Ancien site industriel de cœur de ville, « forteresse infranchissable » ayant de longues années durant attisé la curiosité des riverains comme se souvient le maire de Strasbourg Roland Ries, la Manufacture des tabacs, rachetée en 2015 par la Société d'équipement et d'aménagement de la région de Strasbourg (Sers), va se muer d’ici à 2021 en « un lieu de vie au carrefour de l’innovation des sciences et des arts ». Le voile se lève sur les activités qu’accueillera ce lieu de 21.500 m² classé monument historique dont le montant global de la réhabilitation avoisinera les 70 millions si l’on additionne les projets de ses futurs locataires.
On connaissait déjà le projet de l’Université de Strasbourg, qui y installera sur 10.000m² les activités d’enseignement de l’Ecole nationale du génie de l’eau (Engees) et de l’Ecole et observatoire des sciences de la terre (Eost), réunis au sein du pôle d’excellence G2EI, pour Géoscience, Eau, Environnement et Ingénierie. Un millier d’étudiants et 200 chercheurs et personnels seront accueillis dans ces nouvelles structures à l’horizon 2020. Un deuxième lot de 3.500m² a été attribué à la Haute école des Arts du Rhin.

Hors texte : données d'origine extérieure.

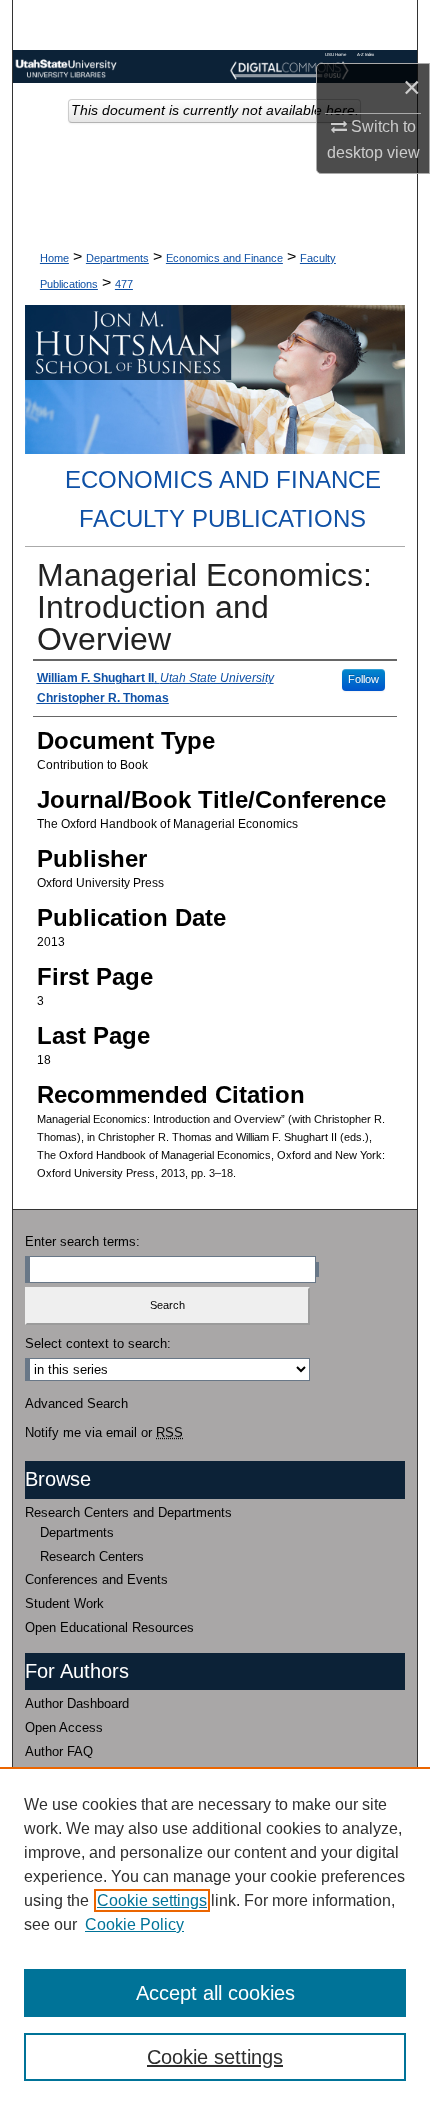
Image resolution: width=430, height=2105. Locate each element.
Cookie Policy (134, 1924)
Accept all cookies (215, 1993)
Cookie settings (152, 1900)
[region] (215, 1936)
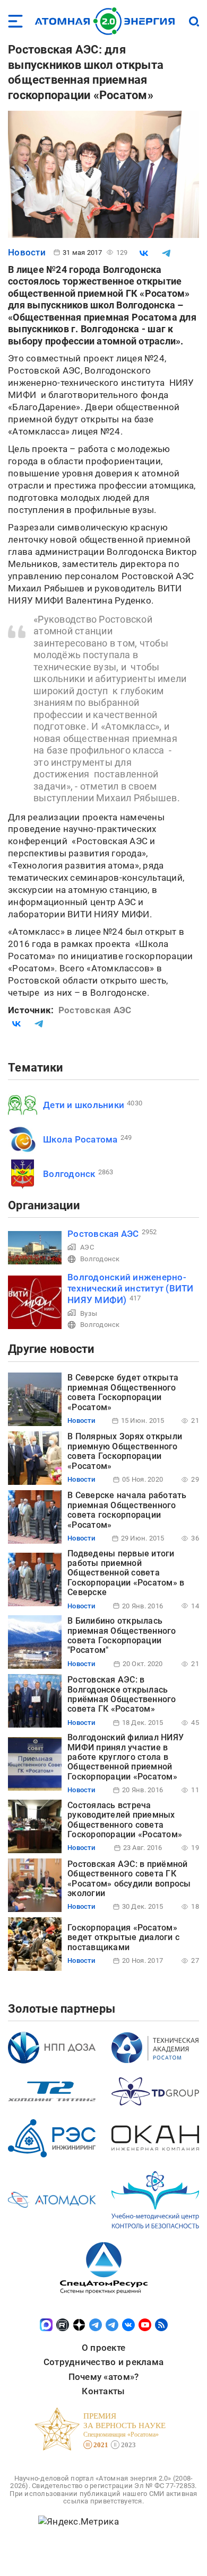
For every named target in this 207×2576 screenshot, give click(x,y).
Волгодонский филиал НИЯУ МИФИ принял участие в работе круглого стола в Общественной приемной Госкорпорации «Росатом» (125, 1757)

Start-up, auberge de jeunesse et pôle d'alimentation biologique
Une cinquantaine de projets ont été déposés lors de l'appel à manifestation d'intérêt lancé par la SERS en fin d'année dernière pour l'attribution des 5.000m² restants. Parmi les projets sélectionnés figurent celui de l'incubateur de start-ups Semia, associé à Accro, l’opérateur de l’économie créative porté par l’Eurométropole et à l’origine de projets collaboratifs innovants. Mais aussi une auberge de jeunesse alternative - un projet porté par une start-up lilloise France Hostels – et un pôle d’alimentation biologique et de promotion de l’agriculture biologique, qui complèteront l’offre de cet espace inédit. Porté par un groupe d’opérateurs locaux réunis en coopérative et soutenus par la Fondation Terra Symbiosis et l’Opaba, ce dernier pôle sera composé d’un magasin de producteurs bio, d’une épicerie bio et de trois restaurants.
L'ensemble de ces activités, outre les synergies qu'elles peuvent générer doivent également permettre à tous les strasbourgeois de se réapproprier ce monument patrimonial exceptionnel de coeur de ville.